In turn, customers will be able to access car finance more easily, benefitting from faster decisions, with financial products tailored to them and appropriate for their current financial circumstances.

CRIF believes it will also help retailers approve more borrowers, thanks to a holistic, enhanced view of an applicant’s creditworthiness.

In the US, CRIF’s Indirect Lending Service is used by car dealers and lenders to make loan approvals faster, more accurate and virtually paperless. The company reports that its technology has resulted in a 7.5% increase in consumer lending across all geographies and customers, with an 11.9% decrease in risk for consumers.
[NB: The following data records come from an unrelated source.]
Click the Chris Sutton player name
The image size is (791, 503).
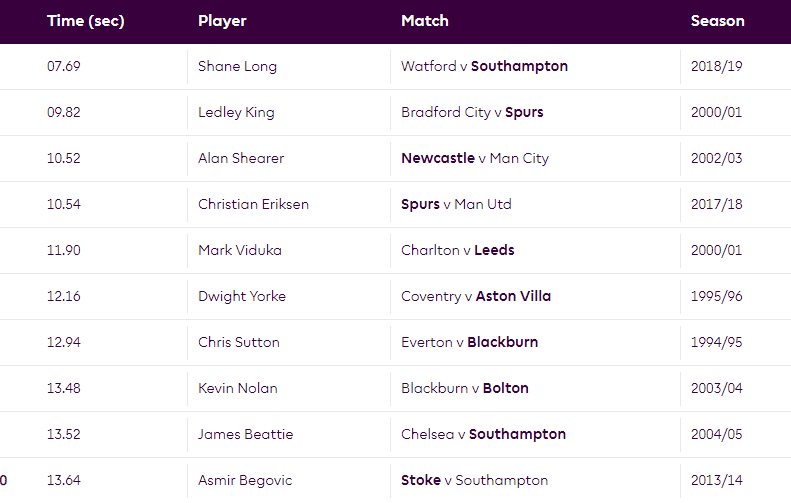coord(239,342)
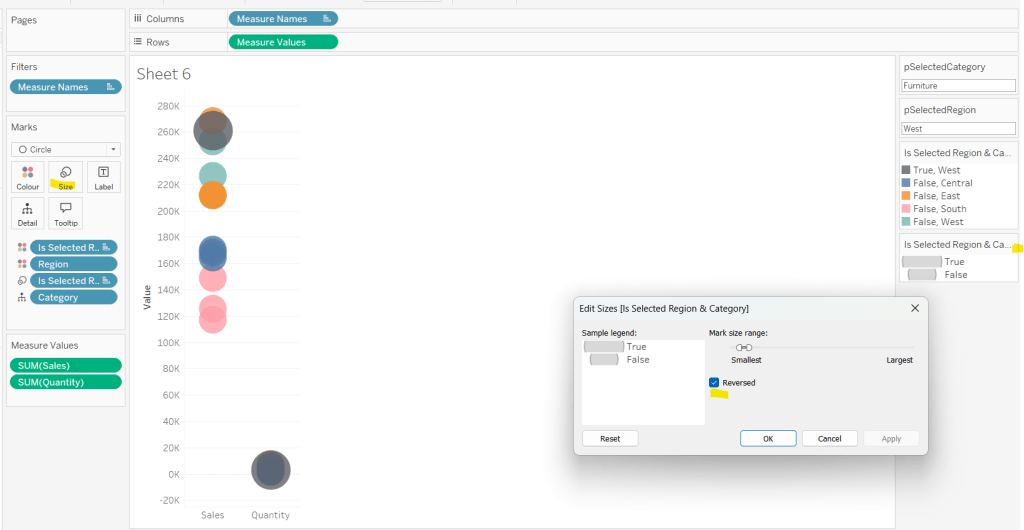Click the pSelectedRegion input field
Image resolution: width=1024 pixels, height=530 pixels.
tap(958, 128)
Hazeltree upgrades treasury and liquidity management platform

Software company Hazeltree has launched version 11, a series of enhancements to its treasury and liquidity management platform, which the firm says will provide hedge fund and private markets clients with enhanced user experience, increased ease of remote access and more robust security.

Key updates to the platform include secure remote access — the removal of the requirement for IP whitelisting allows clients to access Hazeltree solutions from a laptop or remote work location.

Version 11 also includes a mobile approver app, enabling users to approve or decline transactions, while fund admins can “switch companies” to support multiple clients.

“We are excited to unveil the latest product updates across our alternative asset ecosystem,” said Richard Winter, chief technology officer at Hazeltree. “Our security revamp serves as the foundation for new capabilities to allow workflows, especially for individuals on the move, solving a particular pain point for clients.”

Stephanie Miller, CEO of Hazeltree, said: “We have extensive plans for continued updates in the year ahead as we continue to scale the business and expand our product suite.”


SA fintech startup Float secures US$11 million funding from Standard Bank

South African fintech startup Float has secured a US$11 million funding facility from Standard Bank to facilitate the rollout of its card-linked instalments platform, supporting its accelerated growth plans over the next four years.

Launched in November 2021, Float encourages responsible credit card usage and, at the same time, helps merchants to grow their sales. The startup’s proprietary technology lets shoppers buy now and split their payments over up to 24 interest-free, fee-free monthly instalments using the available limit on their existing Visa or Mastercard credit card.

The startup already works with almost seven million pre-approved credit cards in South Africa, and there is no sign-up, registration or credit check process for consumers. It now expects to increase its well-established merchant base exponentially after securing the US$11 million debt facility from Standard Bank. 

“Partnering with Standard Bank is a major milestone for our business and is a huge vote of confidence in our model, its value to the payments ecosystem, and the future prospects of our team and business,” said Float founder and CEO Alex Forsyth Thompson.

“South African credit consumers reward merchants that offer them flexible and responsible payment options with their business and their loyalty. Float gives them exactly that and the result has been a drastic increase in conversion rates and, based on a recent case study across hundreds of our merchants, a 134% increase in our merchant’s average order values.”